**TASK DETAILS:**
Write the next part of the news report below about the Global Big Latch On breastfeeding event in Brattleboro, picking up right after its final sentence.

**TEXT UNDER STUDY:**

>>>

BRATTLEBORO — As part of the Global Big Latch On Sunday at 118 Elliot, 23 local "latches" were counted toward the worldwide total of people breastfeeding in unison during three minutes this month.
"This is so awesome. I love this," said Deb Kitzmiller, of the Vermont Department of Health. "We hope that today feels like a little bit of a treat for you because we know that it's not easy to do what you do."
She said her group loves promoting and normalizing breastfeeding. August is National Breastfeeding Month.
Sunday's event saw participants sign in, then at 10:30 a.m. organizers counted "latches," which according to the official rules can mean using a supplemental nursing system or nipple shield, expressing milk by hand or pump, or feeding a child breast milk through an alternative method.
The "latches" were all counted during a 60-second stretch. Communities could choose to hold events Aug. 3, 4 or 5.
Erin Fagley, of Brattleboro, said the event started in New Zealand in 2005 and it has been organized in Portland, Ore., since 2010. Multiple locations in Vermont participated.
The goal was to break the record: 17,992 children at 758 locations. That's "a lot of kids," said Fagley, who helped coordinate the local event with Kitzmiller and Erin Scaggs, an owner of Elliot Street Fish, Chips & More.
By 3 p.m. Sunday, the worldwide total was at 16,096, according to biglatchon.org. And 47,037 people had attended events.

<<<

**INPUT DATA:**
>>>

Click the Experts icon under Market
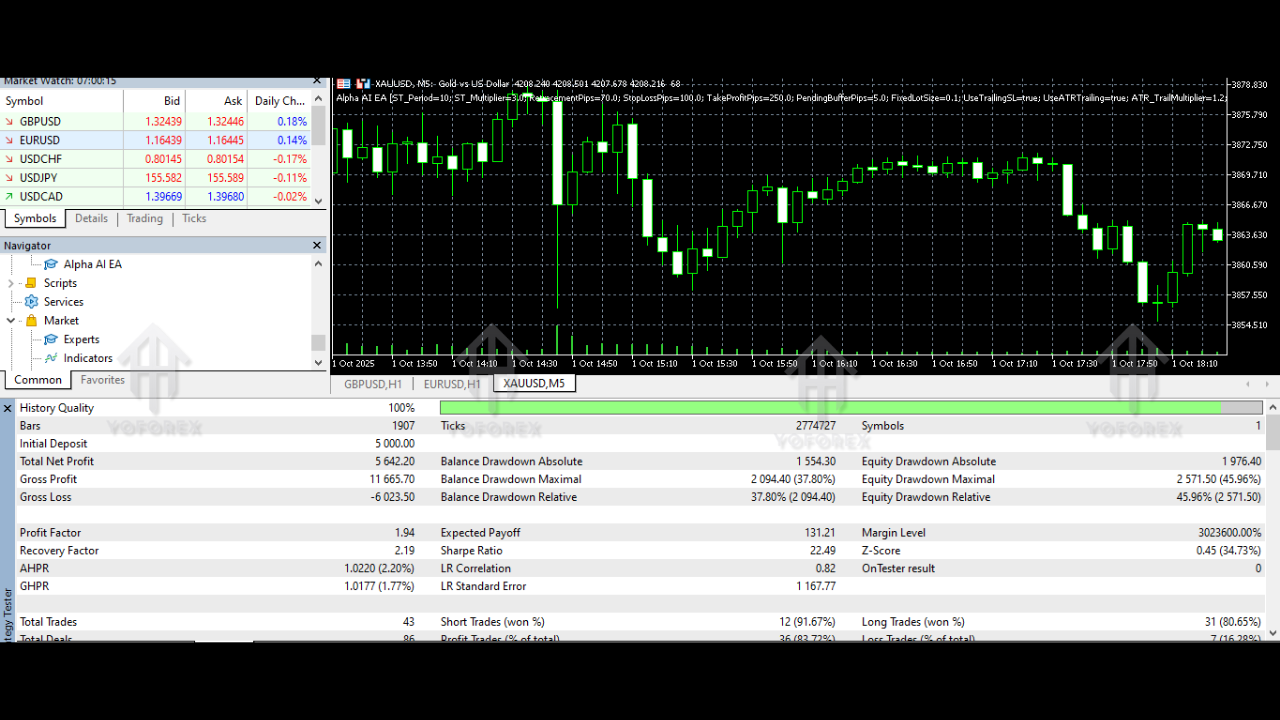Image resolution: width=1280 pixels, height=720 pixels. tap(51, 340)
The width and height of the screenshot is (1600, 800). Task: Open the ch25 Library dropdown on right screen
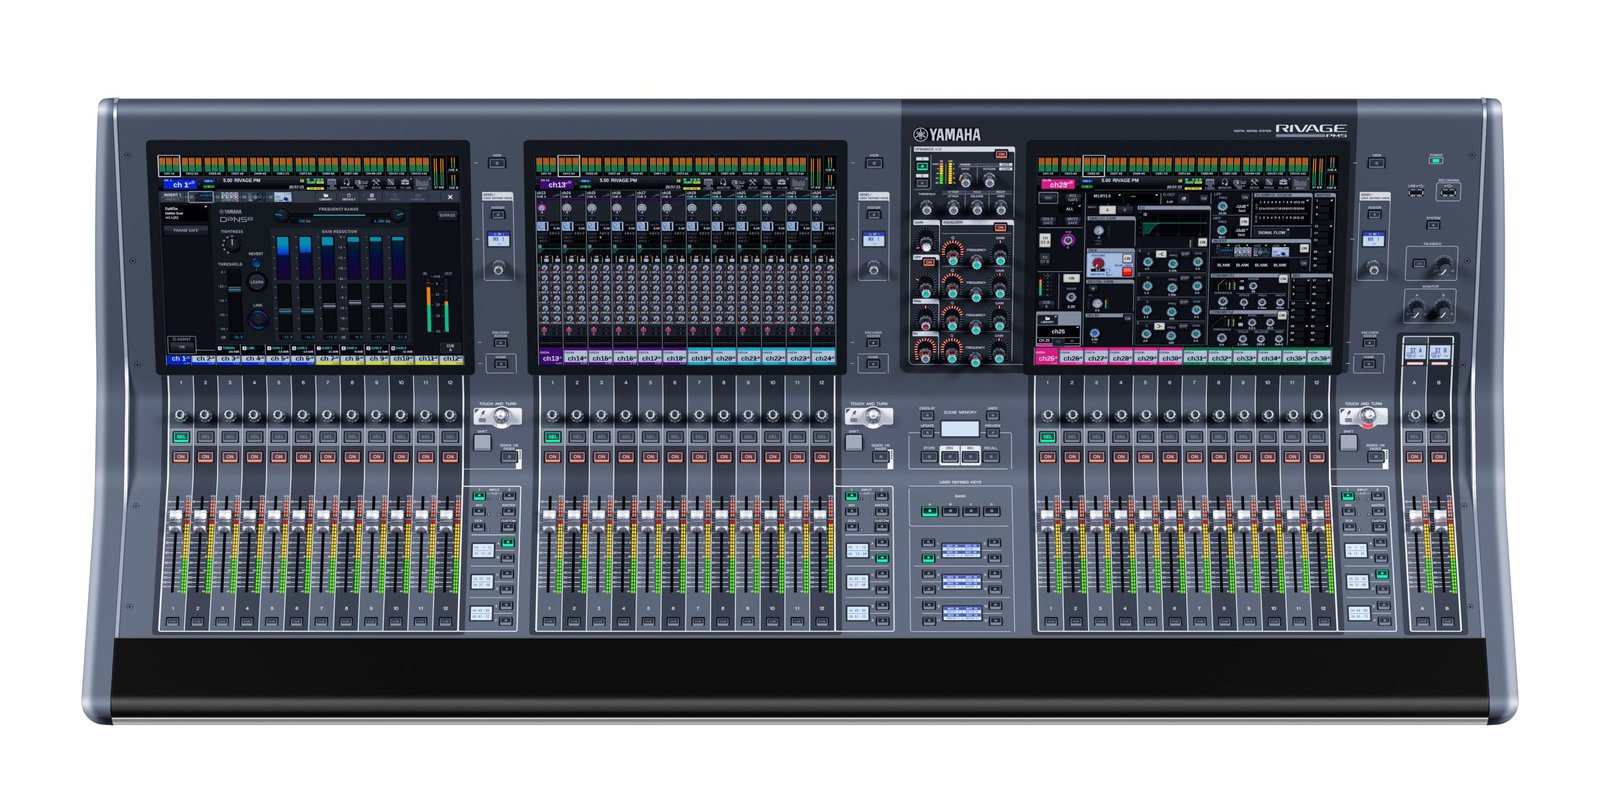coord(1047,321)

<<<

**RESPONSE BELOW:**
Fagley said the event is about community development and identifying opportunities for ongoing support. She found "huge challenges" when she first started breastfeeding her son, who is now 6.5 months old.
Fagley's son had tongue tie, which is described by the Mayo Clinic as a condition present at birth where "a short, tight band of tissue tethers the tongue's tip to the floor of the mouth."
Fagley said the condition makes it difficult for children to latch on for breastfeeding. She said her son was not gaining any weight. She worked with lactation nurses from Winston Prouty Center for Child and Family Development, Sally Pennington and Jean Vulte, who will make home visits.
"They're amazing," said Evon Valentine, family supportive housing coordinator at Winston Prouty.
Valentine previously worked as a lactation counselor. She said events like the Big Latch On are important to build community and reduce stigma around breastfeeding. She called breastfeeding important for family and child development as well as nutrition. She came to Sunday's gathering with her 7-year-old daughter to show support.
"This is a great turnout actually," she said. "You never really know with these events who's going to come."
Eden Love, of Brattleboro, said she attended "just because this is totally part of my life."
Breastfeeding, Love said, provides a good start for the child's immune system. It's not just about food, she said, but comfort and reassurance.
Love nursed her 16 month old daughter during the event. She had nursed her older daughter until she was 4 years old.
Sarah Charlonne, of Brattleboro, said she came to spread awareness and "get together with all the other moms and nurse our babies."
Kitzmiller was happy with the turnout.
"We had 70 people say they were interested on Facebook," she said. "We said, before, we'd be happy if 20 people showed up."
Altogether, Brattleboro had 61 attendees. The event was sponsored by the Maternal and Child Health Coalition in Windham County, Winston Prouty and the Department of Health.
Kitzmiller also pointed out Early Education Services has lactation consultants and provides home visits.